GIVEN EXERCISE 1:
Rewrite the part of the rows that opens with the line containing "Task: Click the media control icon in toolbar" and runs through the end of the rows, replacing "toolbar" with "menu bar" and leaving everything else unchanged. Omit the pictures from your answer.

=== TEXT PASSAGE ===

I deplore the Government's decision, as set out in proposed new section 7b, and its effect upon corporate crime in this country, At present passports can be withheld or withdrawn by the Minister if State corporate affairs commissions or companies offices reported that an investigation was in progress. However, under this amendment, according to the Minister, this practice will be discontinued. In explanation, he said that in recognition of the Government's policy in relation to human rights, and the view that the Passports Act should neither be an extension of the judicial system nor be expected to impose any more restraint on a person than a court would be prepared to impose, the Government decided to change the practice. As from the date of proclamation of the amending Bill, passports will be denied only where- among other reasons- a warrant exists for an applicant's arrest or the applicant is the subject of an Australian court order or parole conditions restraining him from obtaining a passport or leaving Australia. I suggest that, beyond question, corporate crime is rife and that its insidious effects are being felt throughout Australia. Over the last half decade or more $ 1,000m has been siphoned from investors in one form or another.

=== EXERCISE MATERIAL ===

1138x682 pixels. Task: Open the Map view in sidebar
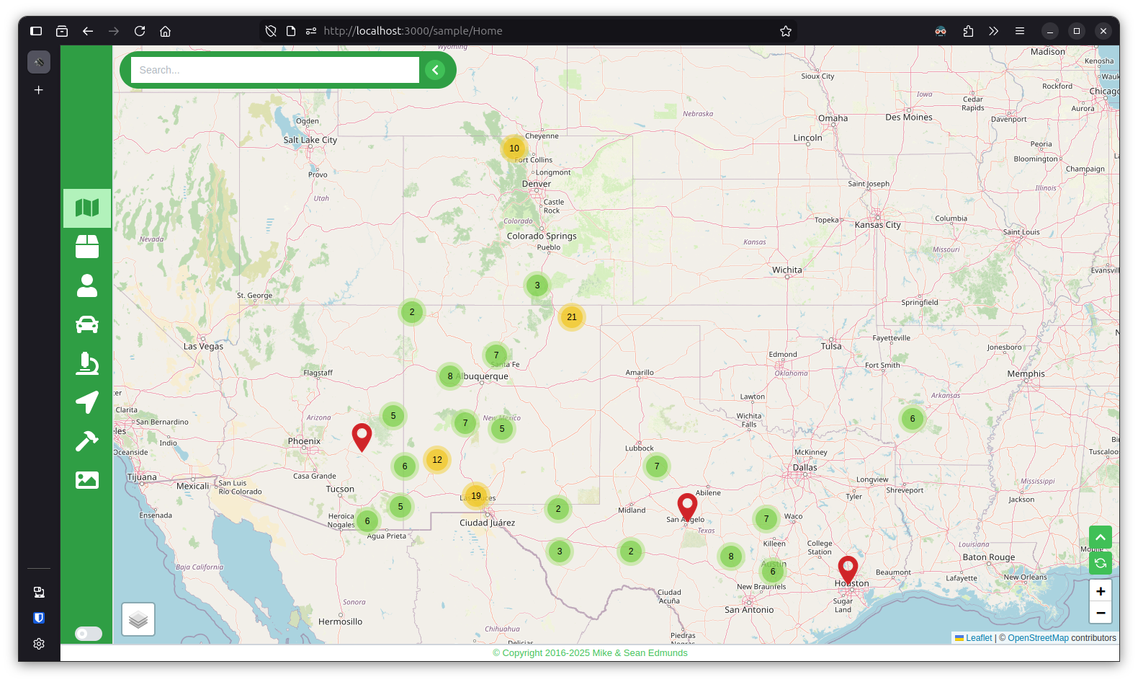tap(86, 208)
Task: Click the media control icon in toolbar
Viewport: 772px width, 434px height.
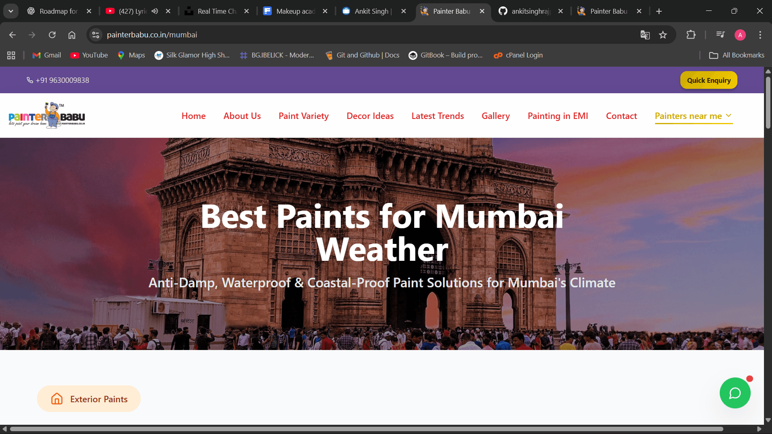Action: click(x=720, y=35)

===

GIVEN EXERCISE 2:
Summarize the passage on the passport amendment in two sentences.

FINAL ANSWER 1:
Task: Click the media control icon in menu bar
Viewport: 772px width, 434px height.
Action: click(x=720, y=35)

FINAL ANSWER 2:
The speaker deplores proposed new section 7b, under which passports will no longer be withheld or withdrawn because corporate affairs commissions or companies offices report an investigation in progress; instead, they will be denied only in cases such as an existing arrest warrant or an Australian court order or parole conditions restraining the applicant. The speaker argues that corporate crime is rife throughout Australia, with $1,000m siphoned from investors over the last half decade or more.